Tagsdeath, funeral, homie stock, smash bros
MONROE, Ohio — Following a time-honored Super Smash Bros. tradition to even the score between players, local gamer and mourning friend Dave Werner took a homie stock at the funeral of his friend, Paul Mason, whom he believed had self-destructed unintentionally.
“When I heard Paul died, I was devastated,” said Werner, who attempted to take his own stock by going out-of-bounds and is now in critical condition. “Once I found out it was because he tripped down a flight of stairs, I knew that was some total BS from his surroundings. It’s only fair to even the odds. I just thought Paul would have wanted it this way.”
Werner was initially one of the pallbearers for the funeral, but quickly sprinted away from the proceedings once they reached the cemetery.
“He just started running while they were carrying Paul’s coffin and screamed about having to hit the stage boundary, whatever that means,” said Allegra Mason, Paul’s wife. “Thanks to him, the other pallbearers lost their balance and Paul’s body tumbled out of the coffin onto his son. I’m used to putting up with Paul’s weird college friends, but this is a new low.”

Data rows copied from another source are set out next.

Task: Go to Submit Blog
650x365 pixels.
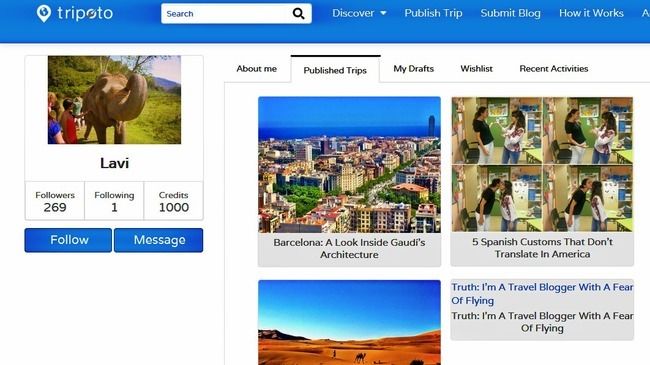Action: 510,13
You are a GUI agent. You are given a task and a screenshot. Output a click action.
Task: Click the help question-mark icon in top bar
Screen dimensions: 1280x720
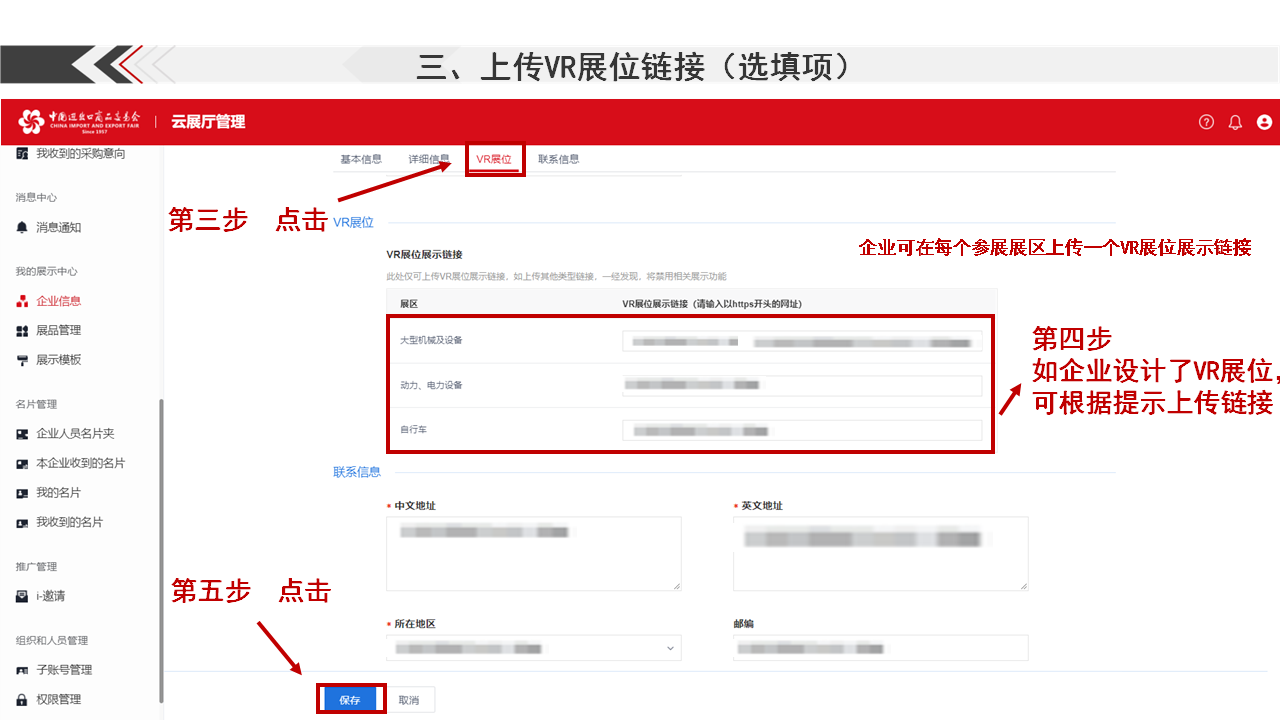pos(1206,121)
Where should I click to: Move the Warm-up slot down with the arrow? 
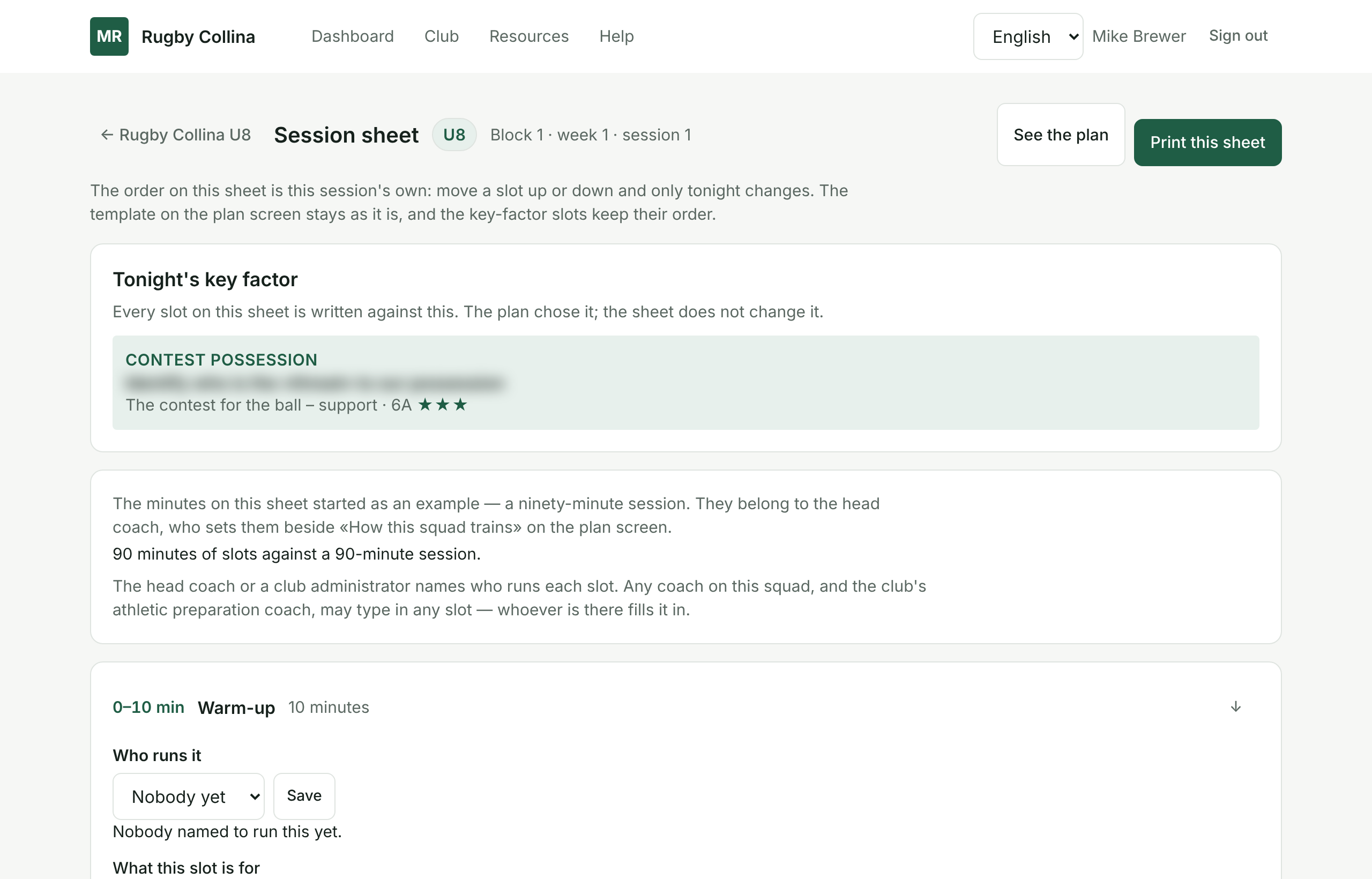[x=1235, y=707]
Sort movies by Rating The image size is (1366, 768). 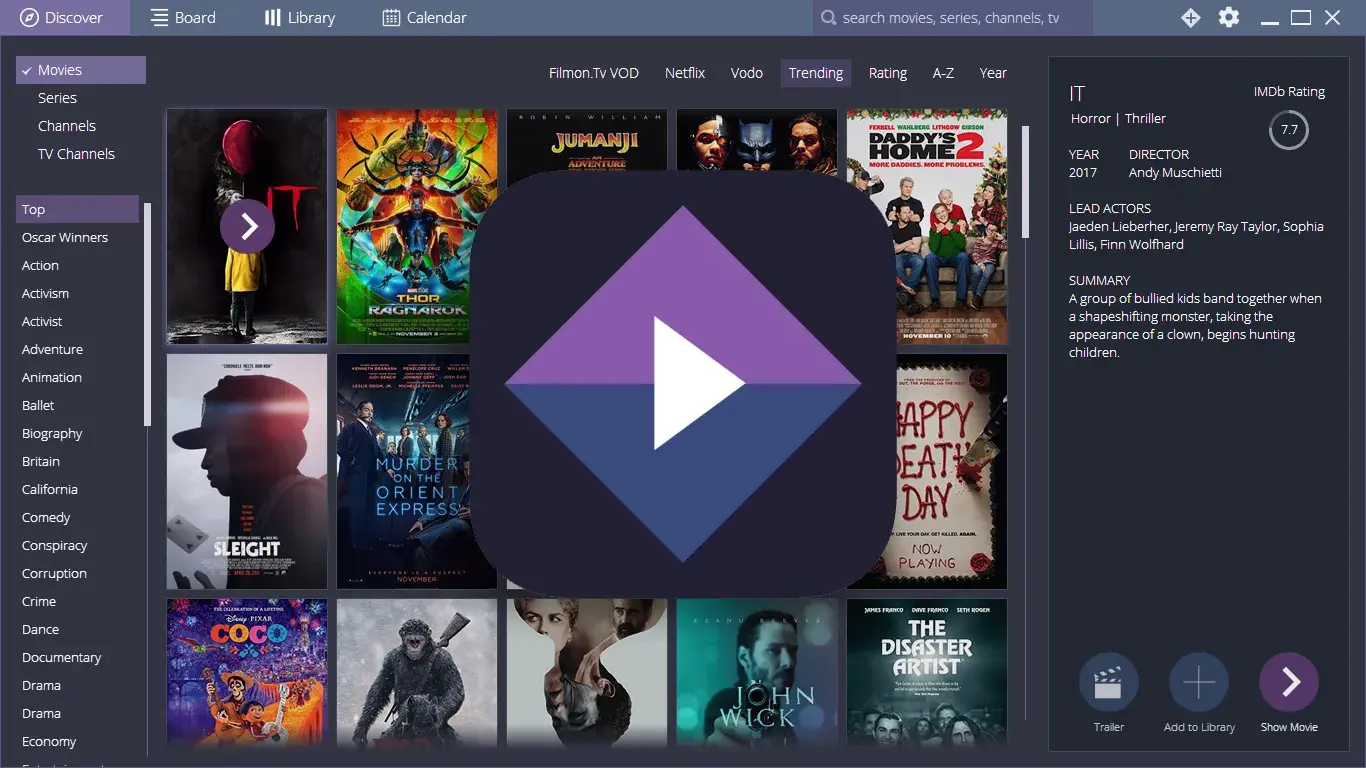click(887, 72)
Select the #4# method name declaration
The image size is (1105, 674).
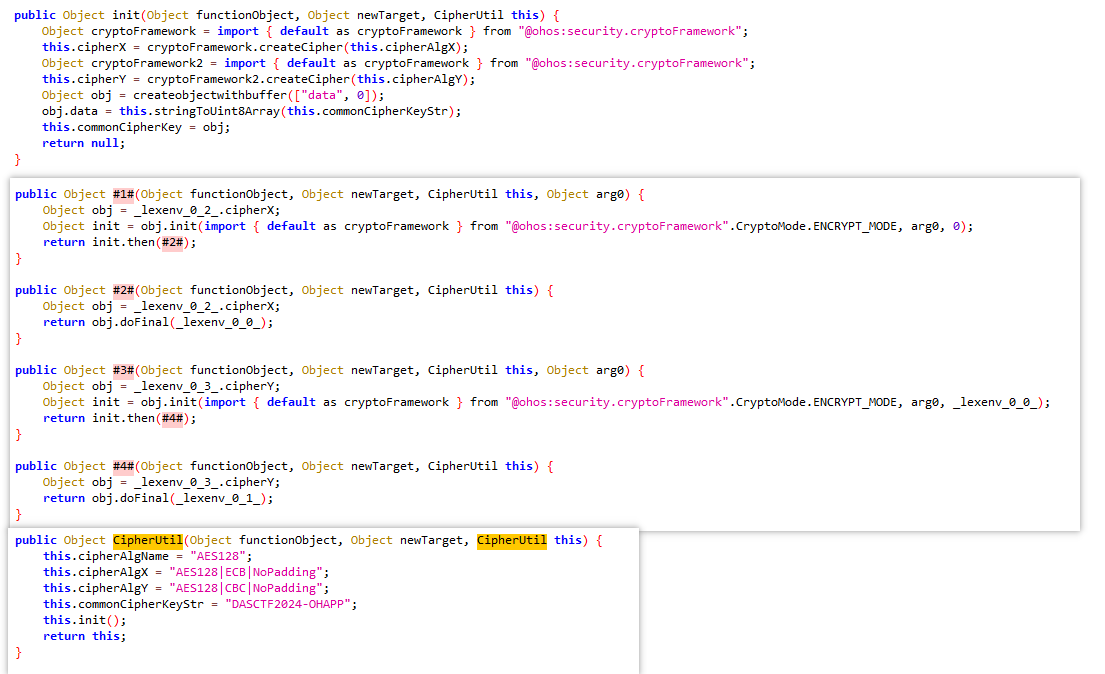click(123, 466)
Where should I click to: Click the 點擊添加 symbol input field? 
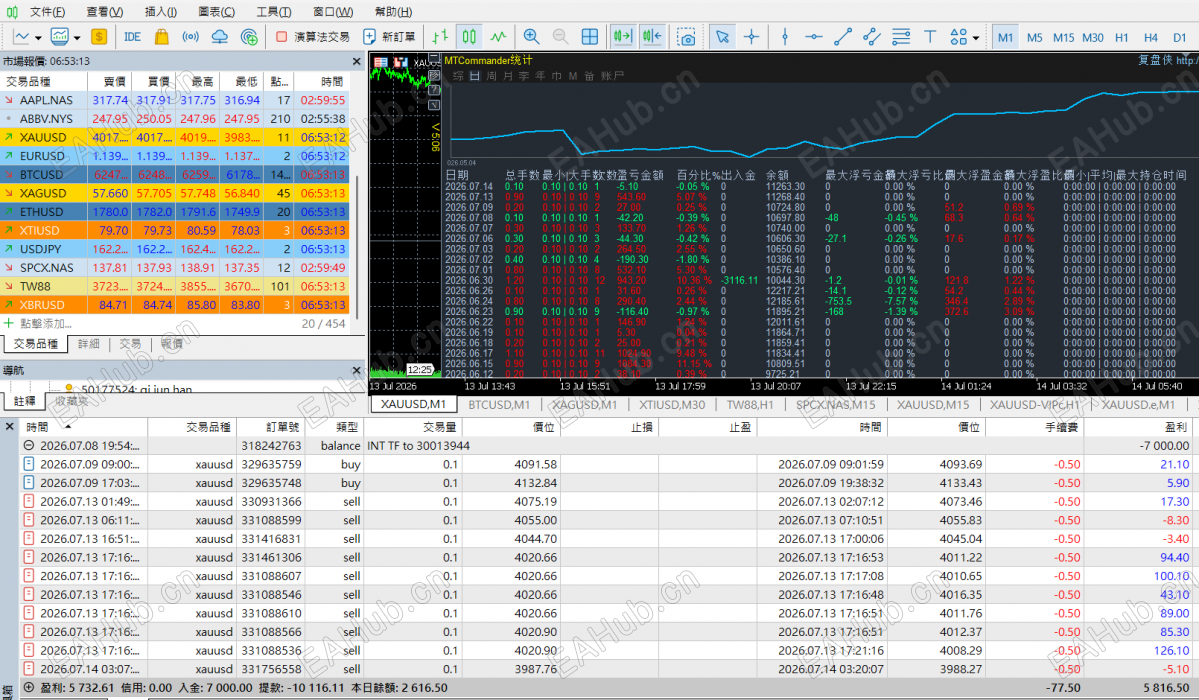pos(46,324)
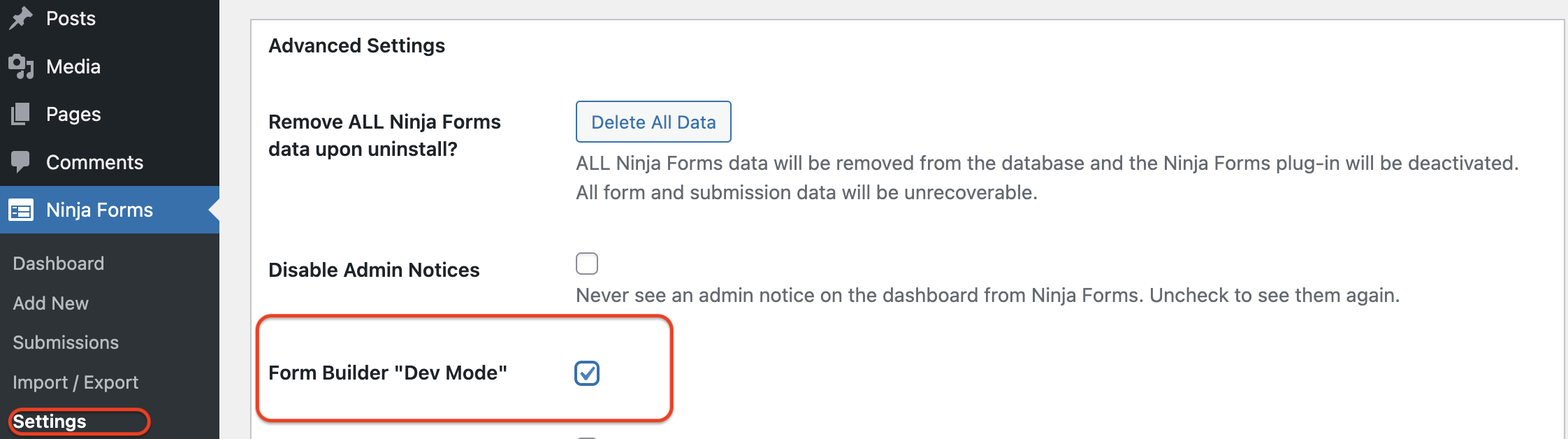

Despite the heartfelt act of respect to his friend, Werner’s actions were viewed as immature and reckless by most of the funeral party.
“That was a really foolish thing Dave did. Nobody homie stocks when you’re down to your last life,” George Sanders explained. “He probably just did it cause he knew he couldn’t beat Paul even with the lead.”
Others were less critical of Werner and wished they had been able to talk him off of the ledge he’d been dangling from.
“God works in mysterious ways, and sometimes that means he plays with stage hazards on,” pastor Frank Taylor said. “I’m praying that Mr. Werner will understand this and accept that his friend is in a better place now. Taking a homie stock might seem like the answer, but grief is actually like that one Super Mario Galaxy themed stage where if you run off screen you just end up on the other side back where you started.”
At press time, Werner reportedly filled up his Limit Gauge but, but shot off a Blade Beam at no one in particular, because it felt unfair.